Employers need to be aware that there are various types of violations that have different penalties and they range from:

  • Other than serious violations: with a proposed penalty of up to $12,471 for each violation
  • A serious violation, where there is substantial probability that death or serious physical harm could result and the employer knew or should have known of the hazard: with a mandatory penalty of $12,471 for each violation
  • Willful violation (a violation an employer knowingly commits): with a penalty of $124,709 for each willful violation
  • Repeat violation: with a fine from $124, 709 for each similar violation
  • Failure to abate prior violation: with a civil penalty of up to $12, 471 for each day the violation continues beyond the prescribed abatement

Unfortunately, not all employers are meeting those duties. One area of safety some employers are neglecting is doing a complete hazard assessment of a job site and using that assessment to keep workers safe. Hazard assessments are normally required by OSHA, but some employers treat them as optional, which puts employees at risk.

The most cited violations on work sites are:

  • Fall protection
  • Powered industrial trucks
  • Hazard communication
  • Respiratory protection
  • Scaffolding
  • Ladders
  • Machine guarding
  • Electrical wiring methods

The construction industry is beginning to realize that companies need to take safety seriously if they want to avoid large fines and potential legal battles. As I state on my website, BanvilleLaw.com, when it comes to legal battles, construction workers have every right to compensation after a workplace injury.
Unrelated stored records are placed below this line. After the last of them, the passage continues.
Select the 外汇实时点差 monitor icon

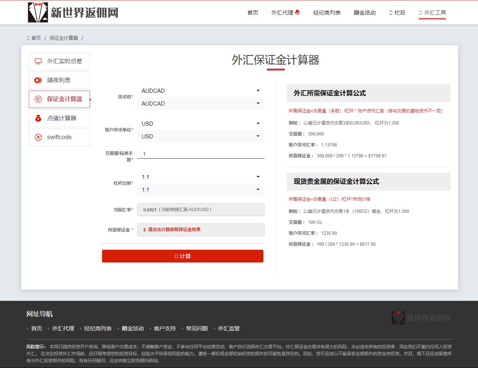pyautogui.click(x=38, y=61)
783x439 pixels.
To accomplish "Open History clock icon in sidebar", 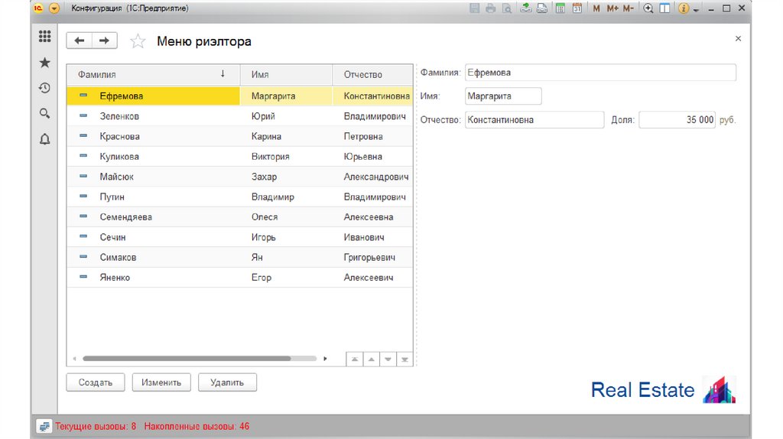I will 44,88.
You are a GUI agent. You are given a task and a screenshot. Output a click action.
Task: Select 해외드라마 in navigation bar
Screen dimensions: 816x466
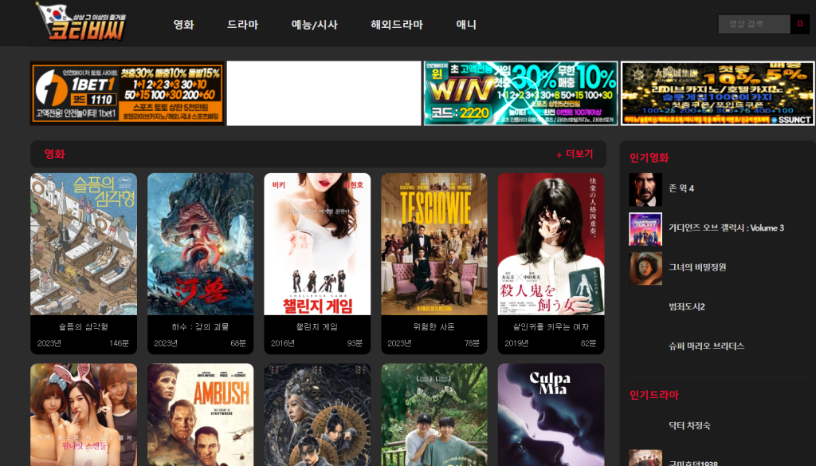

The companies that are habitual safety abusers are a very small minority, but even small or occasional oversights are a problem—it only takes one incident to cause serious injury to a worker.

The Makings of a Good Safety Program

The key to a good safety program is developing and utilizing a comprehensive hazard assessment for each job site. Each job is different, which means that your hazard assessment template should be flexible. But there are certain critical elements that need to be included in every hazard assessment if it is going to have value for your workers and your organization.

A good hazard program utilizes MSDS sheets so that every worker understands the hazards that onsite materials present. It’s also valuable to get information and input from employees who have real-world experience with those materials; they can sometimes identify hazards that would otherwise be overlooked. A general study of employee experience and where accidents normally happen in any given situation can offer workers the accurate safety information they need.

Each job site presents its own unique hazards, but common ones such as chemical and biological issues should be identified before work begins. It’s important to prepare for harmful vapors that can be generated on a job, as well as giving the proper kind of attention to situations that could result in serious cuts or other injuries.

If your job site includes confined spaces, then noise and gasses need to be taken into account. Before asking an employee to work in a confined space with odorless and colorless gas, there needs to be comprehensive safety procedures in place to ensure their protection.

Conclusion

A better hazard assessment results in a stronger safety program that keeps workers healthy and reduces the instances of employer liability issues. With the spotlight shining brightly on safety, construction companies all over the country are starting to pay more attention to hazard assessments and the kind of preliminary work that goes into keeping workers safe. Don’t wait until someone gets injured on your work site, perform an adequate hazard assessment to protect your workers and yourself.